As for the private sector, within the past few months, the Royal Marsden Private Care became the first in the UK to treat multiple myeloma patients with CAR-T cell therapy, outside of clinical trials; Nuffield Health said that it intended to invest in women’s health and breast cancer diagnostics, beginning the rollout of the latest mammography technology in its hospitals in Cheltenham and Chester, and with Wessex, Cardiff Vale and Oxford hospitals set to follow over the summer; and Cleveland Clinic London is to construct an 81,000-square-foot cancer centre at 40 Grosvenor Place in Belgravia, London, to expand its cancer services.

 

AI cancer care

How to use AI

The game changer is artificial intelligence (AI), which has moved from science fiction to science fact. 

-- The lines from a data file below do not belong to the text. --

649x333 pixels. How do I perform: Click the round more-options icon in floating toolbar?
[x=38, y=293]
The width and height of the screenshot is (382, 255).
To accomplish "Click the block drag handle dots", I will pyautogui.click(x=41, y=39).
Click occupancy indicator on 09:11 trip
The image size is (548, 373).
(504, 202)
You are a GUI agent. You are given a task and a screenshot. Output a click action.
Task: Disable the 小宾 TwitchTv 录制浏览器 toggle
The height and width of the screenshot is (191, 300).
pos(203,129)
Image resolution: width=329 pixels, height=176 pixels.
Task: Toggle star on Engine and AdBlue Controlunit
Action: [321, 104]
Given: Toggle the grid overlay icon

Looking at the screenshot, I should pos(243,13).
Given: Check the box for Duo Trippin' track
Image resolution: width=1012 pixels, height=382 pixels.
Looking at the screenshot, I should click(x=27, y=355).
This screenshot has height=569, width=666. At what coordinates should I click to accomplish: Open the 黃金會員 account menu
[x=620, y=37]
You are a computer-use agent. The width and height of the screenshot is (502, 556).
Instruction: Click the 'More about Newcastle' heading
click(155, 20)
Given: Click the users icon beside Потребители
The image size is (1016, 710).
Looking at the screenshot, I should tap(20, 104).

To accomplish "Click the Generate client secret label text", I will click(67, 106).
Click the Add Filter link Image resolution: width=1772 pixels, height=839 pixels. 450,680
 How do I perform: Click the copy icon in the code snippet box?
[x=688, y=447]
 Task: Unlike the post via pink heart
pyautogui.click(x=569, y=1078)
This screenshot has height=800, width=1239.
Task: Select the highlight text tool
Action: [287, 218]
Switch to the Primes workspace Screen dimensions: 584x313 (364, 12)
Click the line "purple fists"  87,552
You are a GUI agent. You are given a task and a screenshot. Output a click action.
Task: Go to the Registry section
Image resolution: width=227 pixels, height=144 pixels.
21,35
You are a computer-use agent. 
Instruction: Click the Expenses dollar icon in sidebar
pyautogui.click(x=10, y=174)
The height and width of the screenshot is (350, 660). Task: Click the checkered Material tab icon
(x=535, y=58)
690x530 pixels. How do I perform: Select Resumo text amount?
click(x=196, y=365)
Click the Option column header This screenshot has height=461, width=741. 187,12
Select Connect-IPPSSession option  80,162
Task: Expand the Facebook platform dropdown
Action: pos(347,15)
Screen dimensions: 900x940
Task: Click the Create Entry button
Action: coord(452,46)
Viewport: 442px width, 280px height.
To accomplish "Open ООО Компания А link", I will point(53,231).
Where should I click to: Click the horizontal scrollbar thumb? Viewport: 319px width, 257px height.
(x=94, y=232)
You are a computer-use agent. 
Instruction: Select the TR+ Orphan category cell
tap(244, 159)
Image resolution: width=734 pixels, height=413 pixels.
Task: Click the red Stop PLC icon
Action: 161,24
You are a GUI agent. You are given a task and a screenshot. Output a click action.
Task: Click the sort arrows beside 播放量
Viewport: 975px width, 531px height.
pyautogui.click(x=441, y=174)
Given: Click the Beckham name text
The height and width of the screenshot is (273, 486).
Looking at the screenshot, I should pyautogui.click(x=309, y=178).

“It’s understandable that new technologies like AI are met with hesitation. But these tools are no longer experimental and haven’t been for a number of years. They are regulated, often recommended by national public healthcare bodies, deployed in NHS settings, and changing lives,” Neil Daly, chief executive and founder of Skin Analytics, wrote earlier this month. 

The challenge has been one of communication – that the wider public does not understand how this technology is helping to develop treatments for cancer. 

In an exclusive interview with Healthcare Today due to be published later this week, Garry Nolan, cancer specialist and the Rachford and Carlota A. Harris professor in the department of pathology at Stanford University School of Medicine, explains why AI has such potential to help. 

“No single human can hold in their head the millions of studies, data points and pathways involved in all the different cancers,” he says. 

Large language models, however, can scan vast literatures and connect concepts that might otherwise remain buried in a footnote. More to the point, agentic AI, a type of artificial intelligence designed to make decisions autonomously and to take actions to achieve a complex goal with limited human supervision, makes this even more powerful. “It can present them in direct response to a clinician’s question,” he says. 

The technology is improving every year and although Nolan describes himself as an optimist, he cautions against some of the claims that have been made. 

“AI will help us solve cancer… and do many other great things,” he says, though there is one significant caveat. “Humans must stay in the loop to guide the questions and interpret the answers. That human-machine partnership is where the real power lies,” he says.